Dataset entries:
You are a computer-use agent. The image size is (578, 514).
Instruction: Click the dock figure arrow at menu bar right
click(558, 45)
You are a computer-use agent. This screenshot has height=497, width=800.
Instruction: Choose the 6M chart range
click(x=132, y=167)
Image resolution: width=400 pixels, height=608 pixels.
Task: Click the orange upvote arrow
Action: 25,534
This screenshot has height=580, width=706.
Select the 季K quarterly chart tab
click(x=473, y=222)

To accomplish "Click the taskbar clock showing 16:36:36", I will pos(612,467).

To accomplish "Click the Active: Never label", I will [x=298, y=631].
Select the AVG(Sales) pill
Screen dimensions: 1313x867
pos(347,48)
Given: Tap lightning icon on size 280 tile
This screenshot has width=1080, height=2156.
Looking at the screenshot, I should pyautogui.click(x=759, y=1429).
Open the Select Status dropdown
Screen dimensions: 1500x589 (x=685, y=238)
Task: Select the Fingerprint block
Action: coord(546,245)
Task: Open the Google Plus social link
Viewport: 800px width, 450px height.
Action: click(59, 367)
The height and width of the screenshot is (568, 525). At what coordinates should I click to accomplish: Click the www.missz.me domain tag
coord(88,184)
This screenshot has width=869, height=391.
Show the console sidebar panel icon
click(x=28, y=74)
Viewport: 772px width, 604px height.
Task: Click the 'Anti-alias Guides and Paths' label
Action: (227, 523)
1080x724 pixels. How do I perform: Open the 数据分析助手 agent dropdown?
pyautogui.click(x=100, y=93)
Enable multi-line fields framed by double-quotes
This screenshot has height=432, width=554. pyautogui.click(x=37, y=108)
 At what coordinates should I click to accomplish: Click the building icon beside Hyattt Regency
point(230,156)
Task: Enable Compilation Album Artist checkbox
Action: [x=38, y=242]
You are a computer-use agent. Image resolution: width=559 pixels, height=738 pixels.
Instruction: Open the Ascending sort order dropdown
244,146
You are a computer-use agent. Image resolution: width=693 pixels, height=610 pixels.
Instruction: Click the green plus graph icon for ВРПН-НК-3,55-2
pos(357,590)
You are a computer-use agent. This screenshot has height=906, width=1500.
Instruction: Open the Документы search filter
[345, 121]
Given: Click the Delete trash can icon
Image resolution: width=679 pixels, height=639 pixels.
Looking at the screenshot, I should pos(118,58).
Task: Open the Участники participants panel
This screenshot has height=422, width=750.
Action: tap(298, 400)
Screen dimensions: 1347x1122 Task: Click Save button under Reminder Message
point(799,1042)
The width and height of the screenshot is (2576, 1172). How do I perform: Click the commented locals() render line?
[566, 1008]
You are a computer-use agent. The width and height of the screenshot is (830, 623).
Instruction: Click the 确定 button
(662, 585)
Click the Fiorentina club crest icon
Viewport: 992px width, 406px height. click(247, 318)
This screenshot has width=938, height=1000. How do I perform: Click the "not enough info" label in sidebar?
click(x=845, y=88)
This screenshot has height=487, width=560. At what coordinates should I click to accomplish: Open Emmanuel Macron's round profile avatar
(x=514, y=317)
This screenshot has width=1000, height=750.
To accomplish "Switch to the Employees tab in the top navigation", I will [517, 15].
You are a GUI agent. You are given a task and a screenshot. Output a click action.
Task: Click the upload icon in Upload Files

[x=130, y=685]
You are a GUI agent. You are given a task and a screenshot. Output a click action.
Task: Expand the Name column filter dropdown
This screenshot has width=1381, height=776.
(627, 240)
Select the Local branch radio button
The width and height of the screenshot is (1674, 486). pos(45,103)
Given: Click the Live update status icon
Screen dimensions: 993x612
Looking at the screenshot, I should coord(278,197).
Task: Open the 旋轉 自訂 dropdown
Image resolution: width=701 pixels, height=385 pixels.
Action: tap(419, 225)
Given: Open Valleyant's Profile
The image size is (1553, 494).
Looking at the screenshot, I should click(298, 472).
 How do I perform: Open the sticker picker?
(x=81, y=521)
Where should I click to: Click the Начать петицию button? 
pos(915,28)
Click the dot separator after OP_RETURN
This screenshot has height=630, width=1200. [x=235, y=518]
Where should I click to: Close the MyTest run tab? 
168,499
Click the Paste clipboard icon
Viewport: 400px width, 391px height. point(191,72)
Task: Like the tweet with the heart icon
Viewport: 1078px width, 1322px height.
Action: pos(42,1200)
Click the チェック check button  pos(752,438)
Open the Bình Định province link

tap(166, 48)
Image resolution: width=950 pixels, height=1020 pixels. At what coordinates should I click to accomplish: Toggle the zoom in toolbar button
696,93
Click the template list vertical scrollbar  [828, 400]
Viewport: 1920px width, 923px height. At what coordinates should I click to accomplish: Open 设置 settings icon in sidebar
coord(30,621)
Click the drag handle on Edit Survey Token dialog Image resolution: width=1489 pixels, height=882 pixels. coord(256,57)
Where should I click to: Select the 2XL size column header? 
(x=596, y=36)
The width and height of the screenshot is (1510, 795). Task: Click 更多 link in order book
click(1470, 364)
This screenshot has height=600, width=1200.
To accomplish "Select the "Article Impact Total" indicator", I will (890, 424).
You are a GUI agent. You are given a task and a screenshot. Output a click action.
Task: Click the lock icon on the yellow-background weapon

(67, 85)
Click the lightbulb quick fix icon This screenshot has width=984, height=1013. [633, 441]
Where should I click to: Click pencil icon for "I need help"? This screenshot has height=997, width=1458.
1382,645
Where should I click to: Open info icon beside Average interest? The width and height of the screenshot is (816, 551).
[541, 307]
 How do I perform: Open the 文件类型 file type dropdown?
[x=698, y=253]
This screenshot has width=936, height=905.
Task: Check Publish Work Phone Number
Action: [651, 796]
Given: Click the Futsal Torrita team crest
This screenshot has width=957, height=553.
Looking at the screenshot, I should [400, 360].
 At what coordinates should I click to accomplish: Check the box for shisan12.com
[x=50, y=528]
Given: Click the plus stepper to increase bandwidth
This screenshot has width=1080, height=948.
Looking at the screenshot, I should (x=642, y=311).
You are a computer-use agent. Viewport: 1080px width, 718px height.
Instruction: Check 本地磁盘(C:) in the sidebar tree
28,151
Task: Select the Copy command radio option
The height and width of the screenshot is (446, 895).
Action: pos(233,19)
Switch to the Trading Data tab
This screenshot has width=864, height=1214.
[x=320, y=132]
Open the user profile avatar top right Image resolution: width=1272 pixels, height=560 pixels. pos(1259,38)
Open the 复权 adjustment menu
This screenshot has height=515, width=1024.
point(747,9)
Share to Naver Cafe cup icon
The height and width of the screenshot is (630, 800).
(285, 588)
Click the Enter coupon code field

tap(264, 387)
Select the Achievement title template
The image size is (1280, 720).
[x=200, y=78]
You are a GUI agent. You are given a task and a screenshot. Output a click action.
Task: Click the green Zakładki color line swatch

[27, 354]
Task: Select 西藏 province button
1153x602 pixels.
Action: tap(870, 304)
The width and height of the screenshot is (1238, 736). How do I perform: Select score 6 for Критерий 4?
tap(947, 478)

AIM OF THE EXERCISE: Please return all lines from the records that hold the word "computer".

ANSWER FOR THIS EXERCISE:
You are a computer-use agent. The image size is (578, 514).
You are a computer-use agent. This screenshot has height=497, width=800.
You are a computer-use agent. Image resolution: width=559 pixels, height=738 pixels.
You are a computer-use agent. Image resolution: width=693 pixels, height=610 pixels.
You are a computer-use agent. This screenshot has height=906, width=1500.
You are a computer-use agent. The width and height of the screenshot is (830, 623).
You are a computer-use agent. Viewport: 1080px width, 718px height.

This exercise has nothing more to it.